··· Source data

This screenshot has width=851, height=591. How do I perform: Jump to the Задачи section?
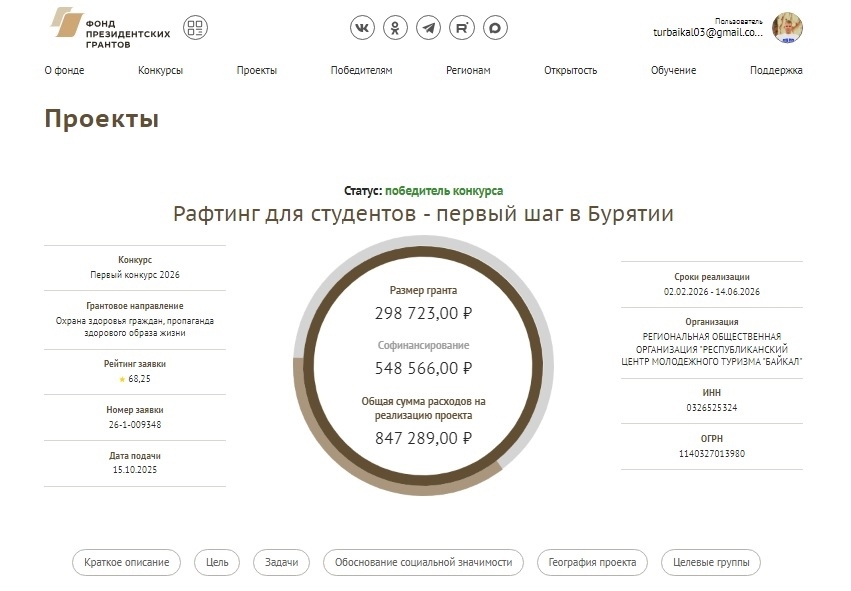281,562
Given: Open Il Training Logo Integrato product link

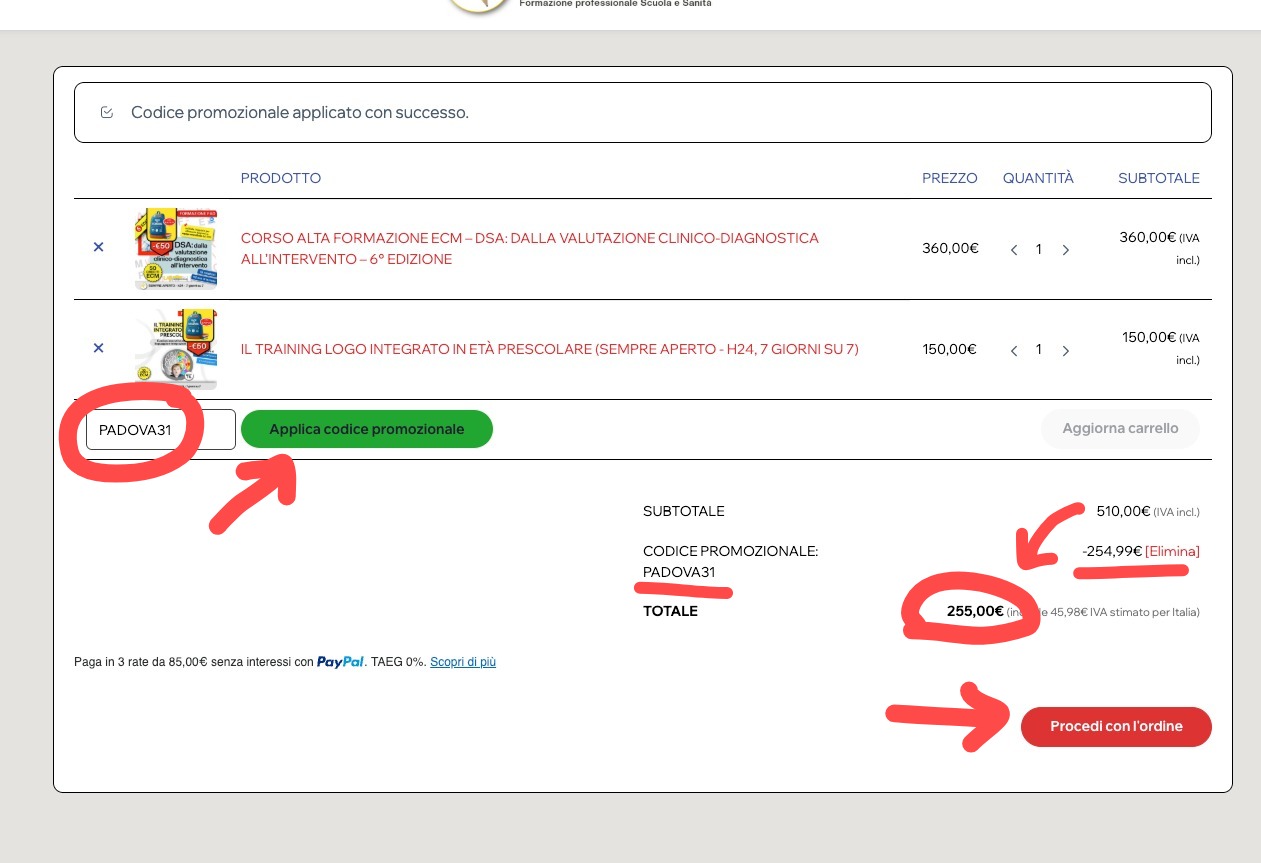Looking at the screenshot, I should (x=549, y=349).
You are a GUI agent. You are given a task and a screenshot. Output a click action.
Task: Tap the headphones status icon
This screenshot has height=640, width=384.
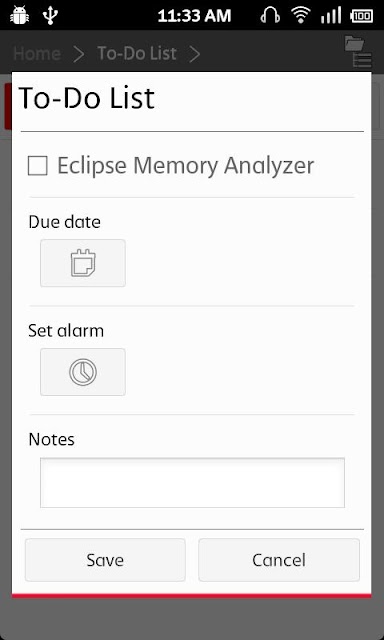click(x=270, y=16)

······

▶ Work to be completed
Print the listing exactly, images excluded.

▶ Solution to this task
This screenshot has width=851, height=591. How do I perform: Jump to the Задачи section?
281,562
Given: Open Il Training Logo Integrato product link

Looking at the screenshot, I should (x=549, y=349).
You are a GUI agent. You are given a task and a screenshot. Output a click action.
Task: Tap the headphones status icon
This screenshot has height=640, width=384.
click(x=270, y=16)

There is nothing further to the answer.